Nous voyons beaucoup de traitements anticoagulants par AVK changés par les spécialistes lors du contrôle annuel, on peut dire en tout cas que comme les pilules 3G, les généralistes ne sont pas "à la manoeuvre" et sont plutôt circonspects.
Et nous voyons les premières hospitalisations pour iatrogénie, qui nous semblent un peu trop fréquentes (mais encore une fois non significatives statistiquement).
Les questions qui se posent ici sont les mêmes que celles qui ont concerné les glitazones, ou une majorité de traitements innovants récents (pilules 3G) : leurs indications et bénéfices ne sont pas nuls, loin s 'en faut, mais leurs indications, contre indications, effets secondaires sont une fois de plus mal anticipés.
Et la prescription massive à des populations qui n'en tirent pas bénéfice (versus les "vieux traitements") expose à deux choses : un coût inadmissible au vu de l 'absence de bénéfice médical, et des effets secondaires à la mesure de l'explosion des prescriptions injustifiées : si l'on prescrivait 3 grammes d'aspirine par jour a quatre millions de Français, nous aurions une hécatombe.
La stratégie des laboratoires est de rapidement "exploser le marché" et réussir à transformer une majorité de vieilles prescriptions d' AVK en prescription de NACO, pour une simple raison : ne pas laisser les concurrents s'implanter, car une fois le changement de traitement vers un NACO réalisé, la retransformation de prescription est incertaine.
Concernant le diabigatran, on constate que la documentation d’accidents cardiaques plus fréquents (+33%) aurait sans doute nécessité une restriction d 'AMM dans un premier temps. (ici aussi). Je ne vois hélas rien à ce sujet de ce coté de l 'atlantique.
Les valves cardiaques sont maintenant aussi clairement une contre indication ( étude REALIGN et décisions FDA/EMA) , ainsi que l 'insuffisance rénale (qui a été prise en compte dès le lancement).
J ai été surpris personnellement par certaines données US, données a posteriori puisqu'émanant des notifications d'accidents à la FDA (et qui contredisent les données rassurantes de RE-LY 2009).
La mortalité par saignement est en effet relevée à 638 contre 44 pour la warfarine 2011/2012 , alors que le nombre de consommateurs de diabigatran est bien moindre.
Et plus récemment, une analyse des données de notification a inspiré cet article.
On y retient 4000 saignements sous diabigatran avec 638 décès contre 800 événements sous warfarine avec 44 décès : le ratio événements sur nombre de décès indique qu'en cas de saignement, ça semble se passer nettement moins bien sans antidote (trois fois plus de décès, 15% contre 5,5%).
Et le nombre absolu semble important car la consommation de diabigatran est bien moindre que celle de warfarine.
Seule une sous notification massive des événements sous warfarine est à même d'expliquer ce différentiel, mais cette explication semble bien fragile.
Allons nous une fois encore assister au retrait de ces nouvelles molécules dans un délai de un an, alors qu'elles ne sont pas inintéressantes ?

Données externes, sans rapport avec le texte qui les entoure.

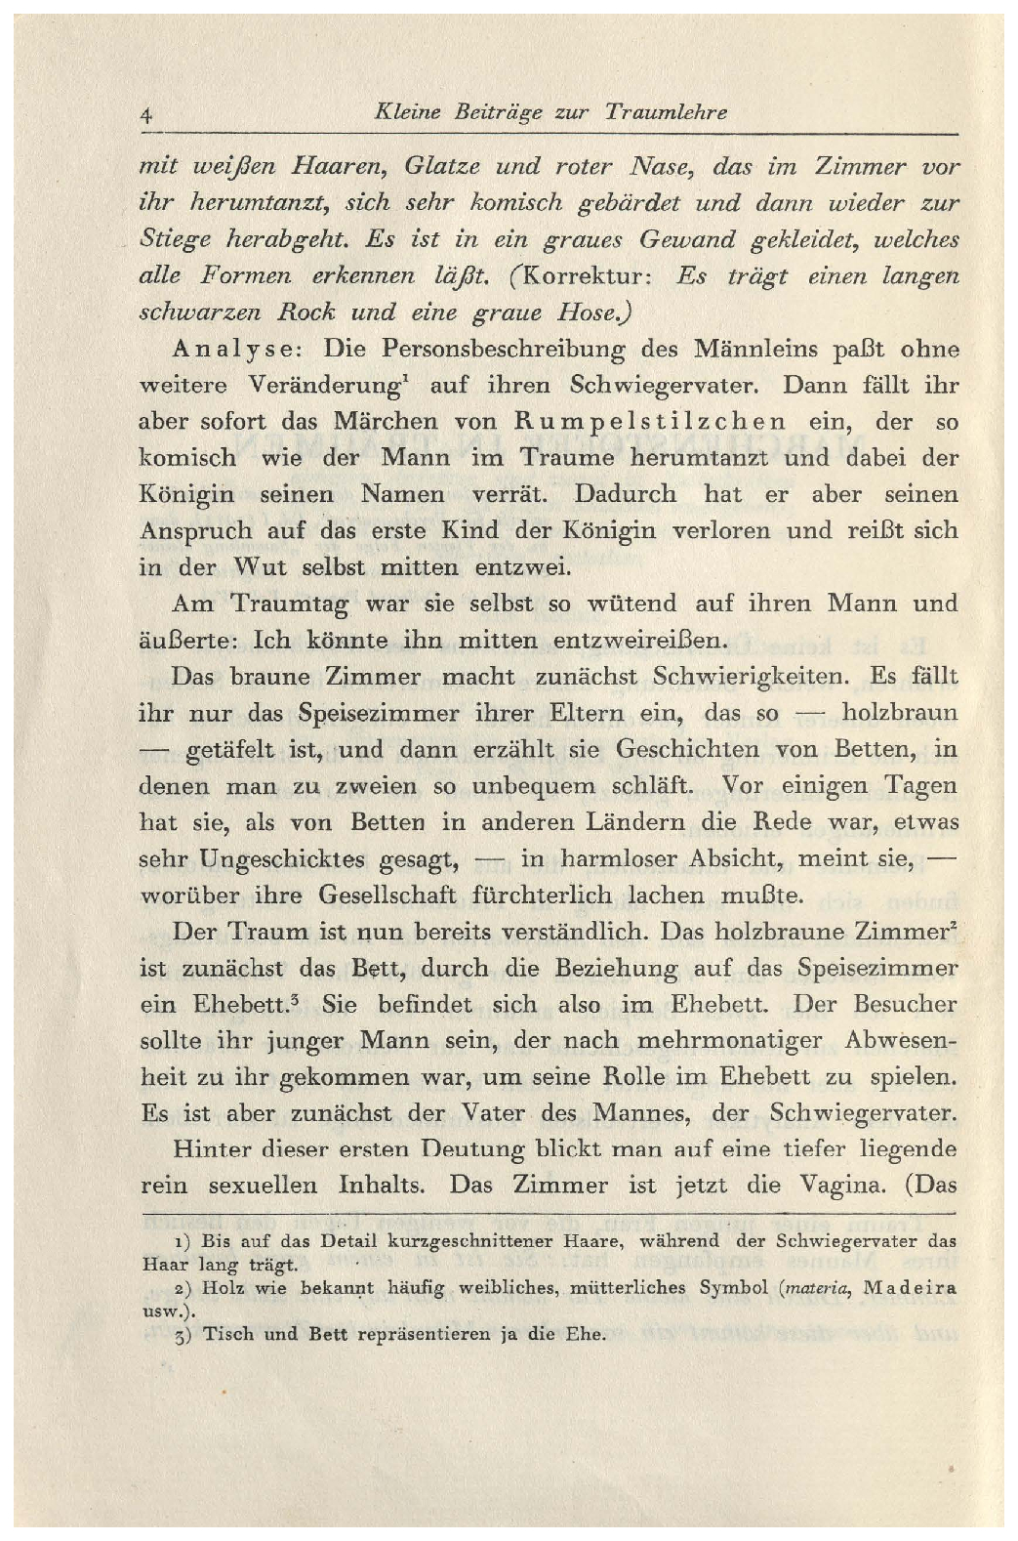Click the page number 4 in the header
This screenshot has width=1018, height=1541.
pos(145,114)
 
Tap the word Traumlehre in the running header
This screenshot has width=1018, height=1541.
pos(666,112)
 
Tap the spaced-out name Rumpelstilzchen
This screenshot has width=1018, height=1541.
pos(649,422)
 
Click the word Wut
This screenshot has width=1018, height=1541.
pos(261,567)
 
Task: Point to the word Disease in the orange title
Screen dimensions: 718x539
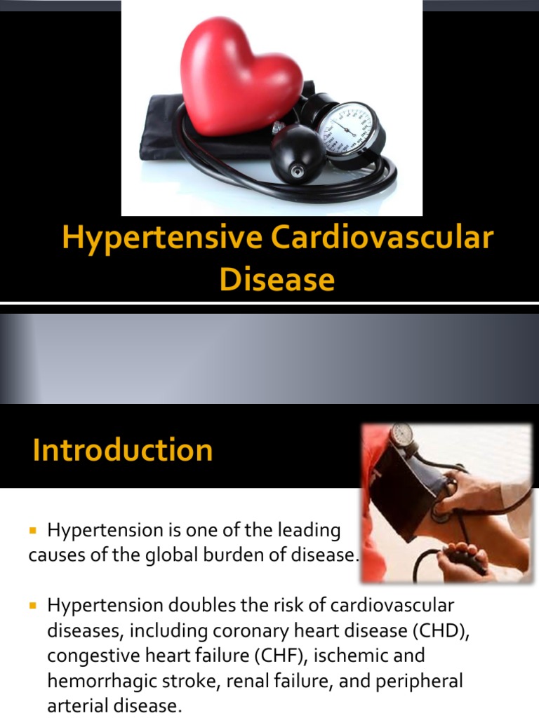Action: tap(277, 279)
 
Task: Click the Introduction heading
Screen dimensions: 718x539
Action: tap(122, 449)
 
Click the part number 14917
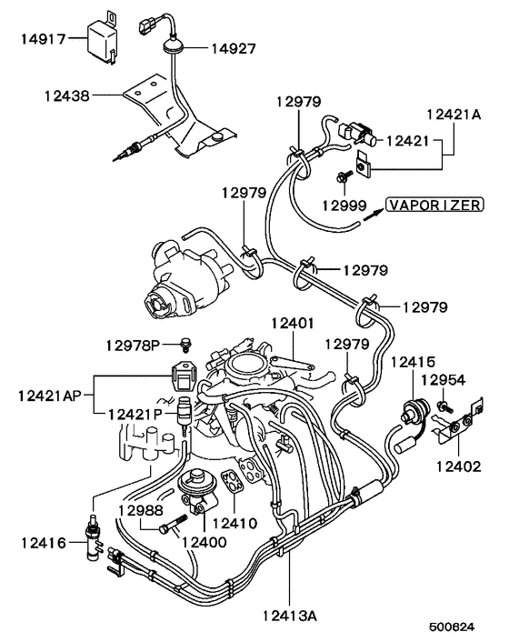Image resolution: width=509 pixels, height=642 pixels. [x=43, y=39]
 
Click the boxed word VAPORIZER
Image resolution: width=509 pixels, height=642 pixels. [x=434, y=205]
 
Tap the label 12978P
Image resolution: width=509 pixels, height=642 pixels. [x=133, y=345]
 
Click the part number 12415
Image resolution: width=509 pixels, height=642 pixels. [x=414, y=362]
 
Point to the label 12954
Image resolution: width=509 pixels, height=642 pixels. [x=445, y=379]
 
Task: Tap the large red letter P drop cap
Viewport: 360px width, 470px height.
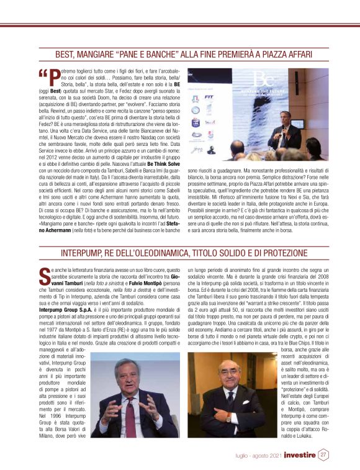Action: click(55, 77)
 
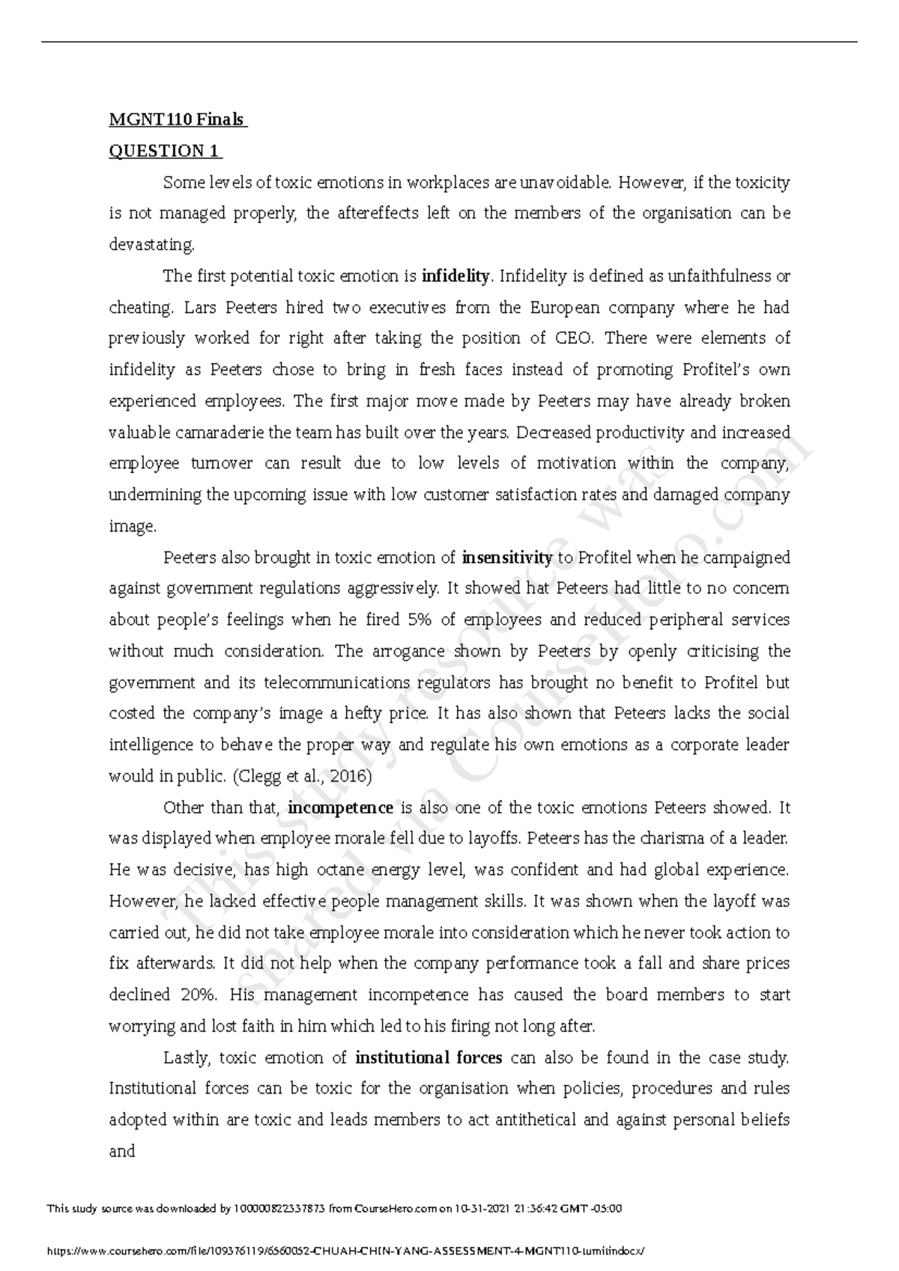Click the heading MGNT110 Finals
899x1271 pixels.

La responsabilité n'en revient pas aux chercheurs, mais au circuit de commercialisation, et aux circuits de contrôle sanitaire, qui oublient de donner du temps, et de limiter les indications, exposant massivement des patients qui ne tirent aucun bénéfice de molécules innovantes, puisque déjà bien traités avec de vieux médicaments bien connus (et bien moins coûteux).

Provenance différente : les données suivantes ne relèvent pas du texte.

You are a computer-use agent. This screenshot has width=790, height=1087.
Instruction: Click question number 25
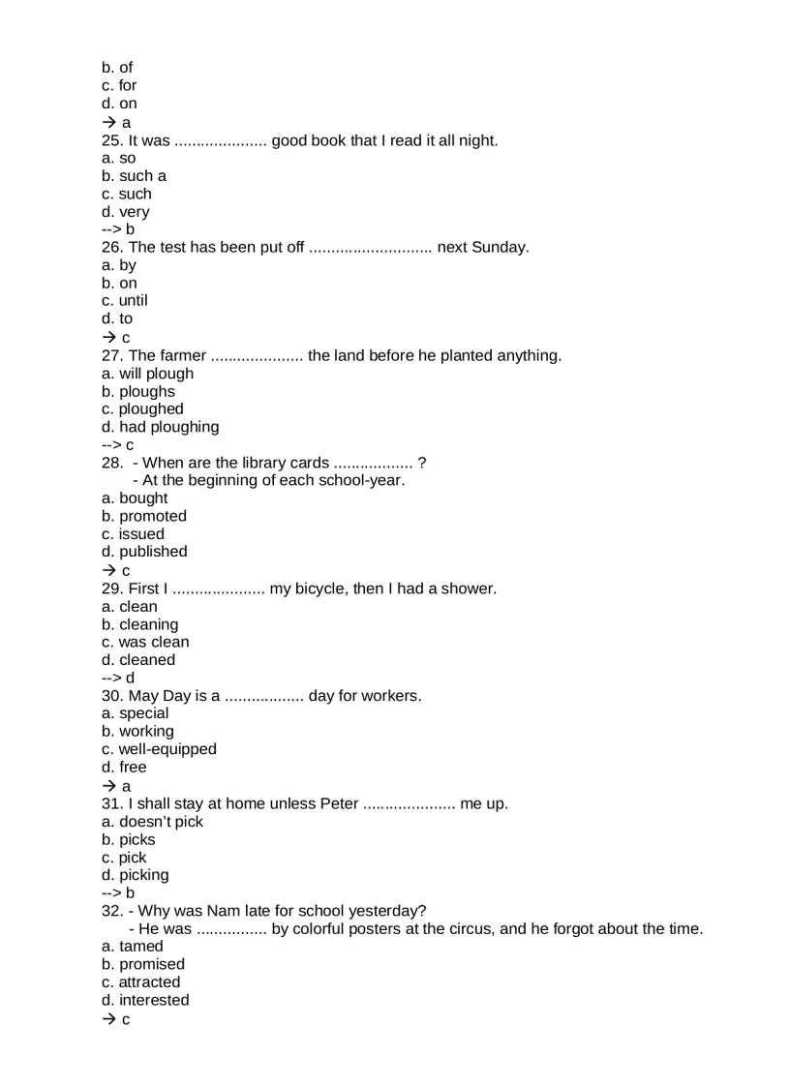coord(109,140)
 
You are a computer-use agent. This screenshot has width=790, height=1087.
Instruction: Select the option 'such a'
coord(141,176)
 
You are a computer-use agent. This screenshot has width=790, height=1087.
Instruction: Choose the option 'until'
coord(133,300)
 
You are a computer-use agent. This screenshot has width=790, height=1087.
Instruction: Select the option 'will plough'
coord(155,374)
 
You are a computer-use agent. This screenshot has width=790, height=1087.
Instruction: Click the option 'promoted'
coord(152,516)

Nous assistons à la répétition de cette façon de procéder depuis une dizaine d'années (Coxib , Cerivastatine, Glitazones...).
Il reste donc à inventer la SlowPharmacie, au bénéfice de tous ; et même celui des laboratoires, qui n'auront pas à gérer les aspects juridiques liés a ces lancements chaotiques et effrayants.
Restreindre les indications à des populations ciblées en limitant ainsi le risque est la bonne façon de procéder. C'est aussi redonner du pouvoir aux chercheurs, aux patients et aux soignants, au détriment des marketeurs et des financiers.
En attendant, l’étude de Karen Lasser (2002) reste pleinement pertinente : évitons de prescrire le dernier médicament à la mode !
Fast Pharmacie typique : Glitazones : introduction, puis premier chiffre d'affaire dans la classe antidiabétiques oraux, puis retrait (cancers de la vessie, événements cardiovasculaires).